March 29 (SeeNews) - Moody's Investor Services said on Wednesday it has downgraded the Croatian retailer and food manufacturer Agrokor corporate family rating (CFR) to Caa1 from B3 and its probability of default rating (PDR) to Caa1-PD from B3-PD.
Moody's has also downgraded the senior unsecured rating assigned to the notes issued by Agrokor and due in 2019 and 2020 to Caa1 from B3. The outlook on the company's ratings remains negative, it said in a statement.
"Our downgrade of Agrokor's rating reflects our view that the company is no longer able to sustain its high level of trade payables, which may constrain its liquidity position", Vincent Gusdorf, a vice president -- senior analyst at Moody's, is quoted as saying. "This comes at a time when the company has limited means to raise additional sources of liquidity owing to its restricted access to credit markets and its reliance on a limited number of banks".
This is the second time this year that Moody's has downgraded its CFR on the company. In February, it also changed its outlook on Agrokor to negative from stable.
Agrokor entered serious financial trouble after Moody's January decision to cut its rating became public. Following the news, the company pulled out of a syndicated loan deal it had struck with several international lenders, which sent the price of its bonds on international markets into a downward spiral.
In order for Agrokor to lift its ratings, Moody's said it must improve its liquidity and address the refinancing of the PIKs in a manner that would not negatively affect the restricted group, among other things.
The ratings agency also said in the statement:
"RATINGS RATIONALE
Moody's believes that the support from Agrokor's suppliers has weakened, while its credit quality hinges notably on its ability to keep payables above the industry's average. Payables amounted to HRK16,197 million (EUR2,175 million) as of 30 September 2016, which translates into 150 of days payables outstanding, compared to 60 to 90 days for retail peers. A small reduction in payment terms could therefore lead to a significant cash outflow.

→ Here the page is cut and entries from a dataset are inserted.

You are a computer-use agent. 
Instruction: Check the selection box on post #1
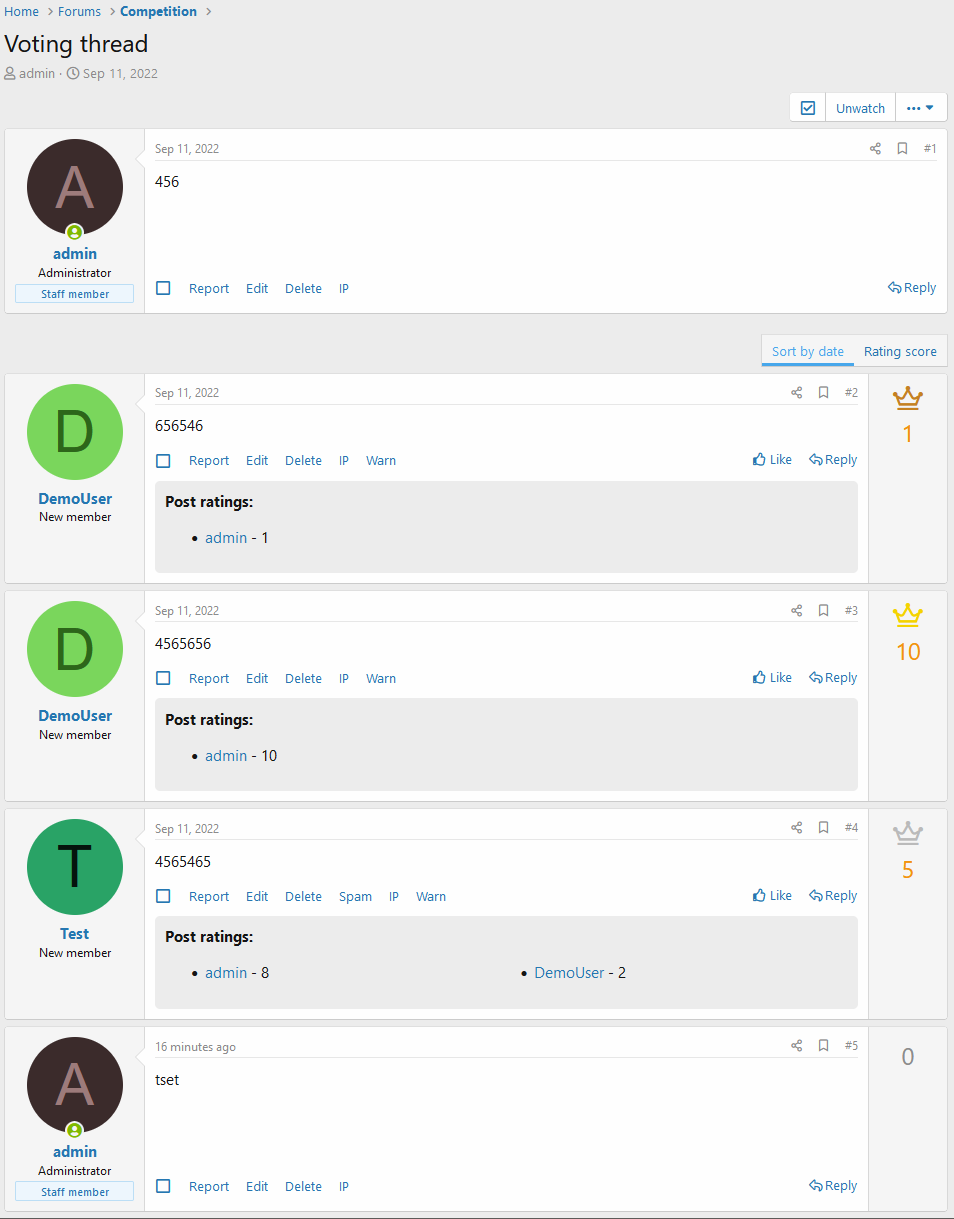pyautogui.click(x=164, y=288)
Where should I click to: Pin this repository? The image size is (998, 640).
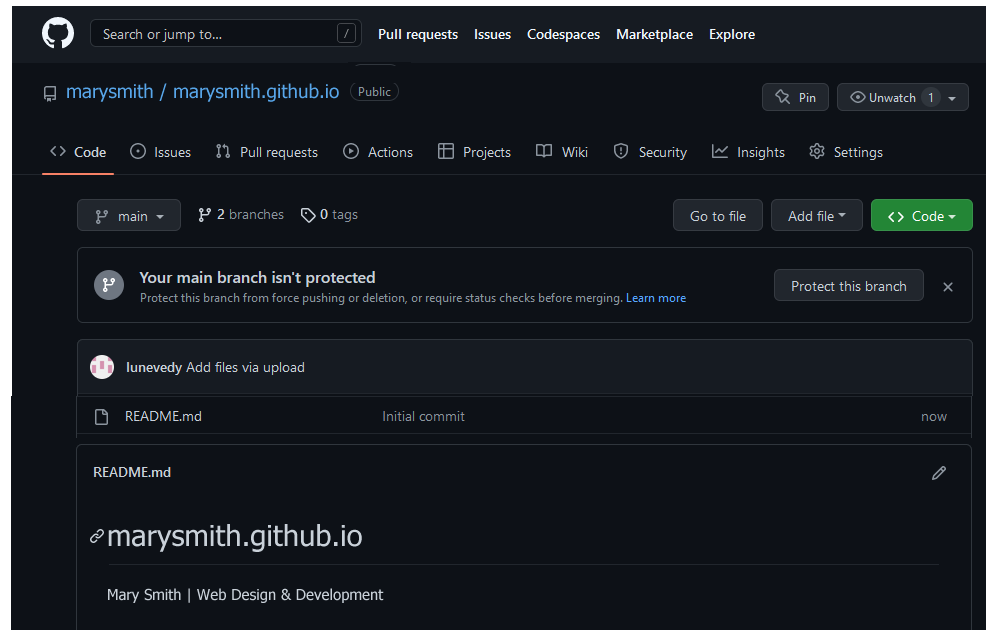[795, 97]
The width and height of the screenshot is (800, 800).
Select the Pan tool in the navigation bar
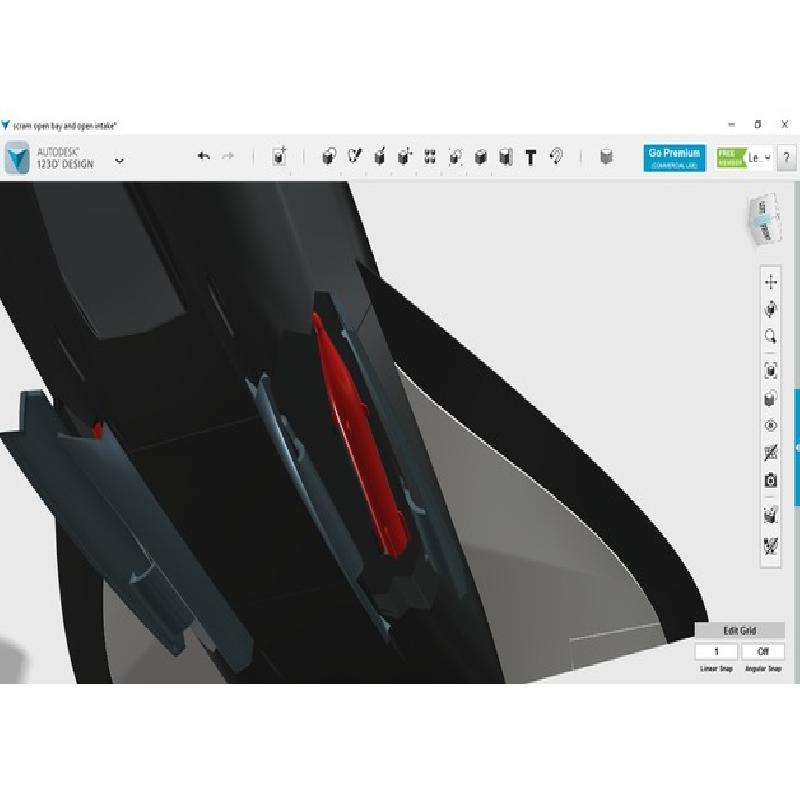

As a result, Moody's now views Agrokor's liquidity as weak. While the HRK2,286 million (EUR307 million) of cash and cash equivalents reported at the end of September 2016 exceeded the HRK959 million (EUR127 million) of short-term debt, Moody's estimates that the company's liquidity would not suffice to finance a reduction in payables. Additional sources of liquidity are limited, since the restricted group only had access to €170 million bilateral credit facilities maturing in less than 12 months as of 30 September 2016. Agrokor's access to credit markets has deteriorated and it relies on a small number of banks, with Russian financial institutions Sberbank (Ba2/Ba1 stable, ba1) and Bank VTB, JSC (Ba2/Ba1 stable, b1) providing 52% of the restricted group debt and 87% of its bank debt as of September 2016.
At the same time, Agrokor needs to address the repayment of the payment in kind (PIK) toggle loans sitting above the restricted group at Adria Group Holding BV. Failing to refinance the PIKs could potentially lead to an acceleration of the restricted group's debt either on 8 March 2018, because a clause included in some bank documentation allows lenders to ask for a repayment of their loans, or on 8 June 2018 when the PIKs become due, as this could trigger a change of control. These instruments had a nominal value of €536 million at year-end 2016 and accrue interests at an annual rate of 10.5%.
WHAT COULD CHANGE THE RATINGS UP/DOWN
Negative pressure on the rating could materialize if Agrokor fails to maintain short-term liquidity or if possible changes in the capital structure negatively impact its creditors.
Upward rating pressure is currently limited in light of today's rating action. Moody's would consider an upgrade if Agrokor: (1) improves its liquidity; (2) stabilizes its trade payables and its capital structure on a sustainable basis; (3) demonstrates its ability to achieve an EBITA-to-interest ratio of at least 1.0x; and (4) addresses the refinancing of the PIKs in a manner that would not negatively affect the restricted group."